Imitation learning is an effective alternative approach to learn a policy when the reward function is sparse. In this paper, we consider a challenging setting where an agent and an expert use different actions from each other. We assume that the agent has access to a sparse reward function and state-only expert observations. We propose a method which gradually balances between the imitation learning cost and the reinforcement learning objective. In addition, this method adapts the agent's policy based on either mimicking expert behavior or maximizing sparse reward. We show, through navigation scenarios, that (i) an agent is able to efficiently leverage sparse rewards to outperform standard state-only imitation learning, (ii) it can learn a policy even when its actions are different from the expert, and (iii) the performance of the agent is not bounded by that of the expert, due to the optimized usage of sparse rewards.

Paper Structure

This paper contains 35 sections, 3 equations, 10 figures, 1 table, 1 algorithm.

Figures (10)

  • Figure 1: A representation of RILO framework. An agent (learner) with a policy $\pi_\theta$ interacts with an environment producing a trajectory of states and a sparse reward. Imitation rewards are acquired by comparing state-only observations from the learner and the expert. The policy is updated with a combination of both rewards.
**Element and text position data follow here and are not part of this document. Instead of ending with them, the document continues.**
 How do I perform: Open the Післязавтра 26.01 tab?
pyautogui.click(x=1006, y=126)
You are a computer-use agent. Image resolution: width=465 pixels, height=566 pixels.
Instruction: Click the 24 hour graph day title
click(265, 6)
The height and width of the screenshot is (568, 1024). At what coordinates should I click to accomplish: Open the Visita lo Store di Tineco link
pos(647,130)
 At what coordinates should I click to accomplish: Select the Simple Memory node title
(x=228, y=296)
  • Figure 2: (a-b) Example of an initial state of the environment with blue and red squares representing the goal and the agent, respectively. (a) In P grid world (a), with the $5\times5$ visible area around the agent highlighted. In F map (b), the agent is initially placed in one of the locations covered by green triangle. (c-f) Set of actions for different agents considered in our experiments. Green squares represent the possible locations after the move.
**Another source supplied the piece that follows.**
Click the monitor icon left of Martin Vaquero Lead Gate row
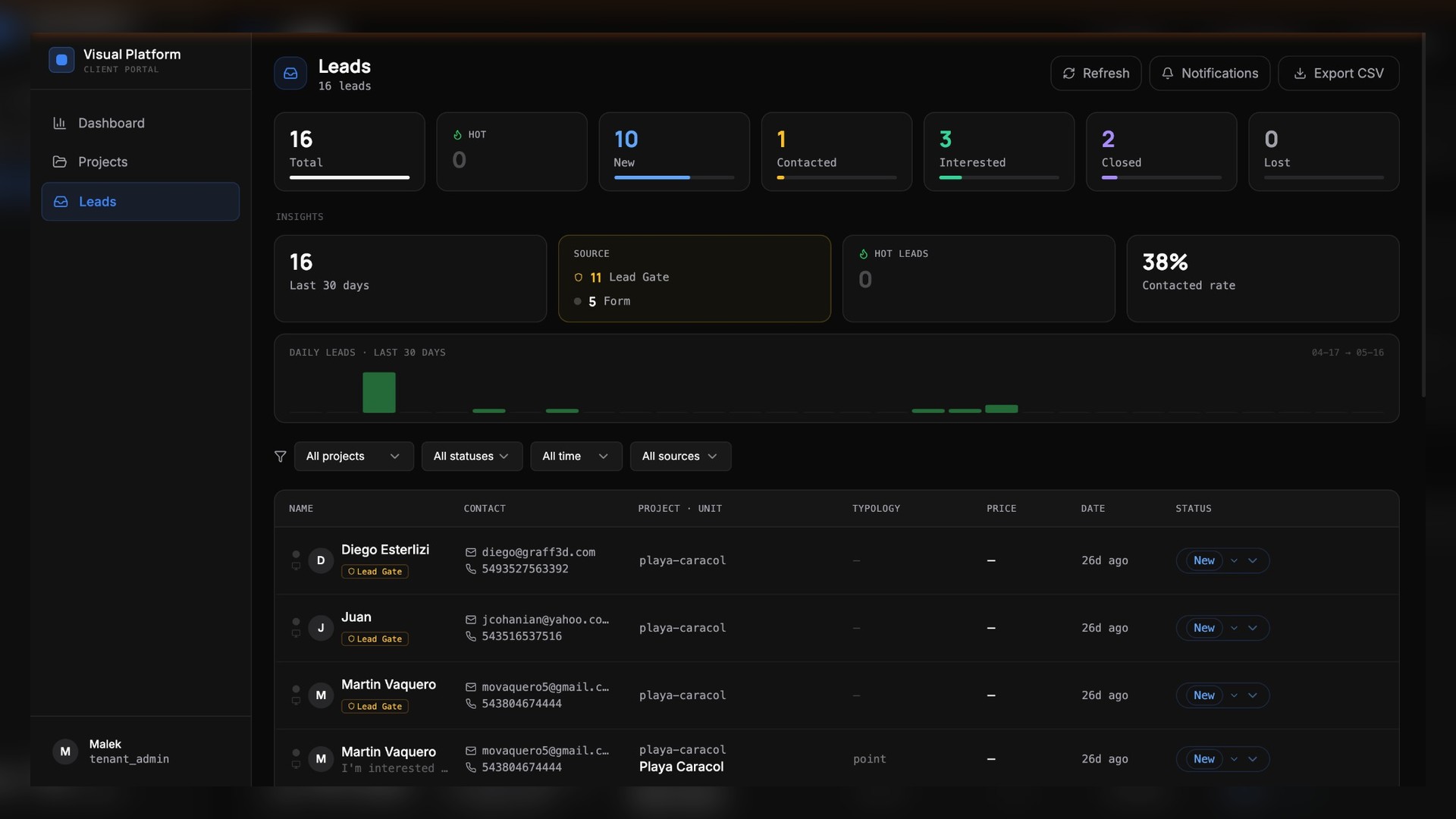Screen dimensions: 1456x819 point(296,701)
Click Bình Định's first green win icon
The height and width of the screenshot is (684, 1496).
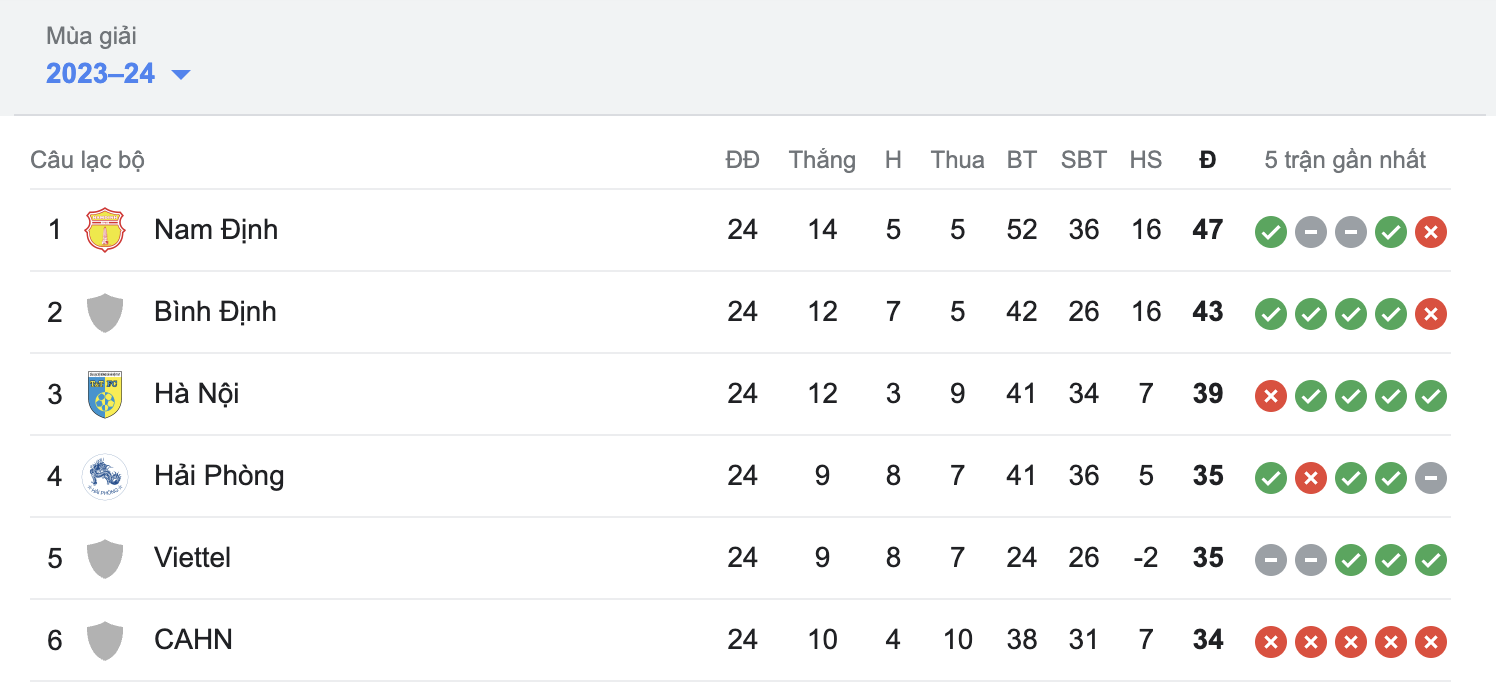coord(1271,314)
  • Figure 3: Comparison of RILO experiments with different imitation rewards and the effect of self-exploration on different expert-learner pairs. In the first row results for F map are presented (a-d) while results for P grid world are shown in the second row (e-h). Each chart represents how a given expert aids each learner, i.e. learner move styles vary while expert is fixed. We show results in which agents use self-exploration (right, dark) or not (left, bright). Additionally, the relation between the learner and the expert is coded using one of four symbols: the same action spaces (=), disjoint action spaces (D), superior learner (L), or superior expert (E).
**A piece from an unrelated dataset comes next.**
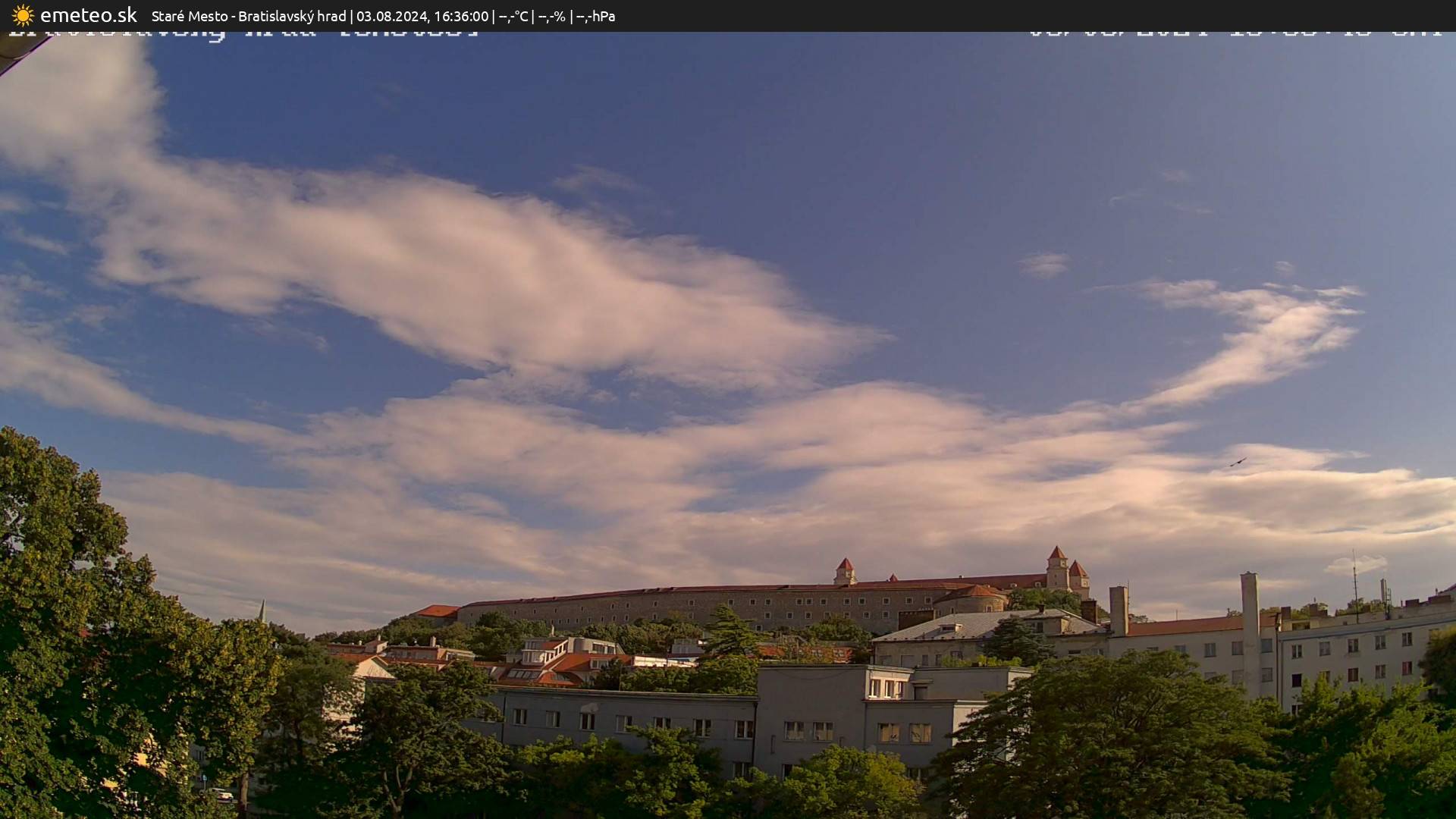
Task: Click the camera overlay timestamp at top right
Action: 1235,34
  • Figure 4: Performance of algorithms (success rate) with respect to the number of iterations (in millions), assuming different learners. In all cases, the expert is the 4-way agent. See text for details and Appendix \ref{['app:plots']} for higher resolution figures or other experts results.
  • Figure 5: Comparison of RILO experiments with different imitation rewards and the effect of self-exploration for different learners. Expert is single in all cases, hence the first set of experiments (single) is with agent having the same action space, agent is superior for the middle one (multi). The largest difference between action spaces is for the last case (right).